Most of the members of Alaska’s citizen board that regulates and sets rules for fishing in state waters are up for confirmation by the state legislature this year. Some of the governor’s nominees to the Board of Fisheries are drawing scrutiny.

The Board of Fish has a lot of power over one of Alaska’s cornerstone resources. So the composition of the seven-member body — and how it balances interests — can cause quite a hullabaloo. One ongoing point of contention is the geographic spread of the board. 

A Board of Fish meeting in Sitka in 2018. (KSTK file photo)

“Currently, the board has only one coastal member, John Jensen from Petersburg,” said House Speaker Louise Stutes (R-Kodiak), speaking at a joint committee meeting last weekend. “The other six members are from Anchorage, Willow, Eagle and Fairbanks. The balance is not acceptable to any community that relies on commercial fishing, one of Alaska’s greatest industries.”

It’s not just where board members live that raises eyebrows. It’s also how they allocate fish between the often-competing interests of commercial, subsistence, and sport users. 

Recently, a commercial fishing industry group has organized opposition to current chairwoman Märit Carlson-Van Dort. Speaking to lawmakers, she defended her record saying she listens to all sides.

“I have done all that I know, to do to make sure that I have been honest and transparent with the public. Everybody knows that the Board of Fisheries process is a very public and very involved process,” she said.

United Fishermen of Alaska, an industry group that represents harvesters and processors, called on the commercial fleet to oppose Carlson-Van Dort. 

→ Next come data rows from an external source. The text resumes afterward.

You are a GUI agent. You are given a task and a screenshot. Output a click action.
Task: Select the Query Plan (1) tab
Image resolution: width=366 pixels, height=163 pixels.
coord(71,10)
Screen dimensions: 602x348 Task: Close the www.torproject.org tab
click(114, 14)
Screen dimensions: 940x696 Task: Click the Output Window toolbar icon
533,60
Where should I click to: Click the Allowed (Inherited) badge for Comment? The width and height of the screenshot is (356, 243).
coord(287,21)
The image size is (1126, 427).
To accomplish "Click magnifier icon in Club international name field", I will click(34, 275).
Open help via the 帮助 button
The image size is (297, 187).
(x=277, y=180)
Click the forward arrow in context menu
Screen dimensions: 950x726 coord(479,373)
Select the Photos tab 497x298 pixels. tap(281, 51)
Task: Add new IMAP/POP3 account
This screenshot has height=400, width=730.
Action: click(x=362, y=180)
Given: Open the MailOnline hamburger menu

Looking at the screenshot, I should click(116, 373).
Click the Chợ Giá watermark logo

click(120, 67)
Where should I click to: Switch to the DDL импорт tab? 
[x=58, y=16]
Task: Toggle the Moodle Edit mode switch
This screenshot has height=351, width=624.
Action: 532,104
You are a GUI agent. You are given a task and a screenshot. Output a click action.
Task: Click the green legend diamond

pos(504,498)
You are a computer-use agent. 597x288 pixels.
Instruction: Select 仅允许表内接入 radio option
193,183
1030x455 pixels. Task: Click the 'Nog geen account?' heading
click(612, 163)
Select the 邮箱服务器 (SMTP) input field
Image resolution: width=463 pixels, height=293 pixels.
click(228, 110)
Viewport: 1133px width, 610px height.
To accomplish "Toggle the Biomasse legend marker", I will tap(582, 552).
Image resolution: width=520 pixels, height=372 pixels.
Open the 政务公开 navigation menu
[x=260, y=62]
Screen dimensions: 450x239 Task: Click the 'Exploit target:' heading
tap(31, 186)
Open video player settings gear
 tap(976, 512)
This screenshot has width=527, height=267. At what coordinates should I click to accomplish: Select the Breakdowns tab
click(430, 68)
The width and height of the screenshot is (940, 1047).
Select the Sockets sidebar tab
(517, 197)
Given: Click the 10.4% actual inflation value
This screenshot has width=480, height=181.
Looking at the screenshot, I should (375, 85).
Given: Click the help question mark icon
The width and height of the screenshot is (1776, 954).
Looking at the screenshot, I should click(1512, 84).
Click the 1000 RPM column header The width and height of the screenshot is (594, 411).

“She said earlier today that she’s worked hard to broker compromise. I did not see that whatsoever. In fact, it seemed like the opposite of that,” testified Kodiak fisherman Danielle Ringer. She recalled feeling like Carlson-Van Dort came to a recent Board of Fish meeting with her mind made up already.

“It felt like our words were actually lost on her and she appeared sort of bizarrely wholly uninterested in what people were sharing,” Ringer added.

The vast majority of public comments against Carlson-Van Dort came from Kodiak, and many cited her votes at a 2020 Board of Fish meeting when Carlson-Van Dort voted on controversial measures to protect the failing fishery in the Alaska Peninsula community of Chignik. Carlson-Van Dort grew up fishing in Chignik.

Others spoke more favorably of those votes. Raechel Allen is from the Alaska Peninsula community of Chignik, where Carlson-Van Dort has fished. She says Carlson-Van Dort puts the health of the fishery first. 

“If Märit has any bias it is a bias to protect salmon, and I really highly support her and I hope you will take her,” Allen said.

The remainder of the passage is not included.